Some of those providers were desperate.
“Our hospitals were full,” said Marcy Achterhof, clinical project manager for the emergency department at Holland Hospital. “Not just our hospital, but all of our surrounding hospitals were full. So we had to act quickly. There was really no other choice.”
This was in November and December, when West Michigan was nearly overwhelmed by a surge in COVID cases. They were willing to try anything that might keep people out of the hospital, Achterhof said, and they’d used monoclonal antibodies in the past for other illnesses.
At first, they just started giving it to ER patients who’d come in for non-COVID reasons, but tested positive for the virus while there. But it quickly expanded, with primary care physicians and a team of home health workers getting on board too. Being a smaller, independent hospital was helpful here, Achterhof said.
“We're very agile. Our home health department is a department of our hospital; we don't contract with an outside agency. So we all sit at the same table and have the same mission,” she said. “But other communities, maybe something is going to work better. Maybe you have an empty office building somewhere that you can staff some nurses, and have patients come in there. It's not a terribly difficult medication to administer.”
With 122 patients getting infusion so far, she said, only seven have ended up being hospitalized for worsening illness. Only one of them has died. Which, Achterhof said, are pretty good stats given the patients’ risk factors.
“They're diabetic, or obese, or have underlying lung conditions or kidney issues. And (looking at their chart) it's like, ‘Oh, man, I hope this patient does great,’” she said. “And they do! They don't come back for admission to the hospital!”
Fales, the state medical director, is hopeful that as more health systems start to see monoclonal antibodies used effectively at places like Holland Hospital, Spectrum, and Michigan Medicine, more providers will begin using the treatments as well.
Until then, he’s opting not to wait. The state’s already pairing up with a handful of long-term care centers to administer the therapy on-site, no clinic or hospital visit required.
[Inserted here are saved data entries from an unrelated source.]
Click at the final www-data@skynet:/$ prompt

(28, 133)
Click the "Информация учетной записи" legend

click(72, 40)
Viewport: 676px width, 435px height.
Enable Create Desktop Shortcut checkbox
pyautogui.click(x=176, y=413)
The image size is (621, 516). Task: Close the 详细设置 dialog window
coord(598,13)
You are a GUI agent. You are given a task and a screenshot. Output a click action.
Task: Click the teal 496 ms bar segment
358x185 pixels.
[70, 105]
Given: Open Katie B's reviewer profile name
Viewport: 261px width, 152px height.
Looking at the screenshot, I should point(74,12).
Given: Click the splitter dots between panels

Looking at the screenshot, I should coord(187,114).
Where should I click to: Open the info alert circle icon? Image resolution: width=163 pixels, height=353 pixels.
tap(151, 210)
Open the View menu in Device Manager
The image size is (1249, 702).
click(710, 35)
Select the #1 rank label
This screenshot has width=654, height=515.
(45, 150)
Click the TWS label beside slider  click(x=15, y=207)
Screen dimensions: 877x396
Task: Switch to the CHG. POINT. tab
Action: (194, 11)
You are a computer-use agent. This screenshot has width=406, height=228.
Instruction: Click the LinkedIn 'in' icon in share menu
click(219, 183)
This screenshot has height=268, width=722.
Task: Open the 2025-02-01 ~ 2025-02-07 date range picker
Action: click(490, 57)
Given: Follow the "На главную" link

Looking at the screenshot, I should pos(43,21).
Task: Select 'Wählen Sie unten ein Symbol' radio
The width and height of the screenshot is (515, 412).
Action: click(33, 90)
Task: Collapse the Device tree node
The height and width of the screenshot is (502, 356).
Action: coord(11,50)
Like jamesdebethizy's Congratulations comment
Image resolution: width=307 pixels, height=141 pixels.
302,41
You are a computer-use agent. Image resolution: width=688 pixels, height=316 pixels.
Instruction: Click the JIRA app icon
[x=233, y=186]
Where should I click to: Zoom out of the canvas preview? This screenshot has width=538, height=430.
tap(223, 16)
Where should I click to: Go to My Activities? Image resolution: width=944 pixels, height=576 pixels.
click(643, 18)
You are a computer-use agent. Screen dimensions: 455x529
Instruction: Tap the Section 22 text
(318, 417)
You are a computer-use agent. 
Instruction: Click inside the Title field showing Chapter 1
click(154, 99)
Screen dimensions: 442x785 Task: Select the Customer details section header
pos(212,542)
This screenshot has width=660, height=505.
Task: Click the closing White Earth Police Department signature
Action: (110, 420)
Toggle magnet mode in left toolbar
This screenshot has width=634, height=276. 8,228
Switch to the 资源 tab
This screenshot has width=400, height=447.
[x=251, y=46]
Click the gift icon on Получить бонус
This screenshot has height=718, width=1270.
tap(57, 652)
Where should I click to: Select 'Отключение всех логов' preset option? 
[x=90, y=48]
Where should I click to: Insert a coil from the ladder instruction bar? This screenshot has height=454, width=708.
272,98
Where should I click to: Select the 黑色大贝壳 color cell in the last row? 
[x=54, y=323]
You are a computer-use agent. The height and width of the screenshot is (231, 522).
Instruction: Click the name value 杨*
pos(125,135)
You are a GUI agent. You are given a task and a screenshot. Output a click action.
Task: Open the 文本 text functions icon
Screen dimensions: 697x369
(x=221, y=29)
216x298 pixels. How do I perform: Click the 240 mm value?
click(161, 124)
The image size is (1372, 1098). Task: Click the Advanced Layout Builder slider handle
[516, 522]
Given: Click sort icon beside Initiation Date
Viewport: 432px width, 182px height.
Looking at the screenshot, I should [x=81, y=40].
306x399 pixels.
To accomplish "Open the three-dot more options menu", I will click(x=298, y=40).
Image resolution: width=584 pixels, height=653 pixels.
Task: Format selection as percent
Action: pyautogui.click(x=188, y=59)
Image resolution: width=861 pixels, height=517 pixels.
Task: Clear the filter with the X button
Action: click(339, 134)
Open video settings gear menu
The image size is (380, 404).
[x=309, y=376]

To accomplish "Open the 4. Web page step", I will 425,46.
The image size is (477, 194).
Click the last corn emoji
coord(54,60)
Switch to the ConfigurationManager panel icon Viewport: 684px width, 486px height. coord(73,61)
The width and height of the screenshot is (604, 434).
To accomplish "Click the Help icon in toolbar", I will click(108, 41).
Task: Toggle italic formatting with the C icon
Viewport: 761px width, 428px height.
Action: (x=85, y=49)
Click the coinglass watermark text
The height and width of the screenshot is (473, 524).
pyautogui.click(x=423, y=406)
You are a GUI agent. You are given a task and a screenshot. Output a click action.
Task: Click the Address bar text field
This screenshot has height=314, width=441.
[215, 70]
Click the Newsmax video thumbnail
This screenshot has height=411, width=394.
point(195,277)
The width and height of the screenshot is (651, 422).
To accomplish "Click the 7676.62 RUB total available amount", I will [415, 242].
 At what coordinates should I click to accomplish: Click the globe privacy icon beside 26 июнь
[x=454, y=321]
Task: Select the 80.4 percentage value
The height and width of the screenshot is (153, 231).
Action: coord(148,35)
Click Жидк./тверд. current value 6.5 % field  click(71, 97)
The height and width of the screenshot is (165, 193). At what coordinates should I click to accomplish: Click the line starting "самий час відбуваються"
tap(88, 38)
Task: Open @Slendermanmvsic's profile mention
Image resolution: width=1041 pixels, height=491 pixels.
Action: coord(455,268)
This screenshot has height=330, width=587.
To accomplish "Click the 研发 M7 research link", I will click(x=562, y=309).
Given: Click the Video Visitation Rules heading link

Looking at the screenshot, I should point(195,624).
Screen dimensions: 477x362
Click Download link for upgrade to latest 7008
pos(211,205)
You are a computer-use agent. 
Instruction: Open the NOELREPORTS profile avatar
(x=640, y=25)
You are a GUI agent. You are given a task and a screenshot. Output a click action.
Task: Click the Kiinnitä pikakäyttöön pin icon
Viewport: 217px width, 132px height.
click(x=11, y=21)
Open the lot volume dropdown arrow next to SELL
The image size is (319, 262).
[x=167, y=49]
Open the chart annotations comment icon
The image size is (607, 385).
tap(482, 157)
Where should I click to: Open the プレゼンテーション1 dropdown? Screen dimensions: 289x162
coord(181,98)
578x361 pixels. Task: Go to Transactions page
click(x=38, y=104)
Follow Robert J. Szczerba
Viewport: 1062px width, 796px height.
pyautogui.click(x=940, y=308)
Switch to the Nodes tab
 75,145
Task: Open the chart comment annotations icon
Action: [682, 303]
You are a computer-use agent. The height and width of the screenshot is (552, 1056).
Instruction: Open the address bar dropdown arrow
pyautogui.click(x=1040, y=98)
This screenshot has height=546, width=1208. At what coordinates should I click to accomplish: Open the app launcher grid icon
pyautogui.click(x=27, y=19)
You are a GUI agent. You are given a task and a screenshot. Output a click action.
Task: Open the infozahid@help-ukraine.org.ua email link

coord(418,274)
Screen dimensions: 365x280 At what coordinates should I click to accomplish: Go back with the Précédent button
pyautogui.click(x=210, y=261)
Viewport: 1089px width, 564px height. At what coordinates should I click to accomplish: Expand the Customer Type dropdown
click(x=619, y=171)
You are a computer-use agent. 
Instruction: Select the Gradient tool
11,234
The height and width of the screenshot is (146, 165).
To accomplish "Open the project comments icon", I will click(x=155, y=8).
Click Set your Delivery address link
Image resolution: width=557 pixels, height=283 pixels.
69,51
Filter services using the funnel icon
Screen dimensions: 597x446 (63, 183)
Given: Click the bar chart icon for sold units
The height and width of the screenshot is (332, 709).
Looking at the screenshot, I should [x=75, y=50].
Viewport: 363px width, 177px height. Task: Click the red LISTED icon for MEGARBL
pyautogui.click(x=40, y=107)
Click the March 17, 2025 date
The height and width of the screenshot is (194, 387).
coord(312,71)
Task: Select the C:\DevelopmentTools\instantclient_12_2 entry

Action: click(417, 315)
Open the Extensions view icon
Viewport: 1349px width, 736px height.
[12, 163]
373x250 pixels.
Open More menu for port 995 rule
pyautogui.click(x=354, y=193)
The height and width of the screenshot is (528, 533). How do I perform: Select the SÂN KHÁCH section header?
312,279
“We've had 101 patients treated by the state, with only three hospitalizations so far and one death,” Fales said. But that's actually a better, lower hospitalization rate than we're seeing in the broader, high-risk population. So the idea of being able to, when these outbreaks occur in nursing homes, be able to put a team in there right away as soon as we can, that seems like it’s increasingly becoming a good, or even a best practice.”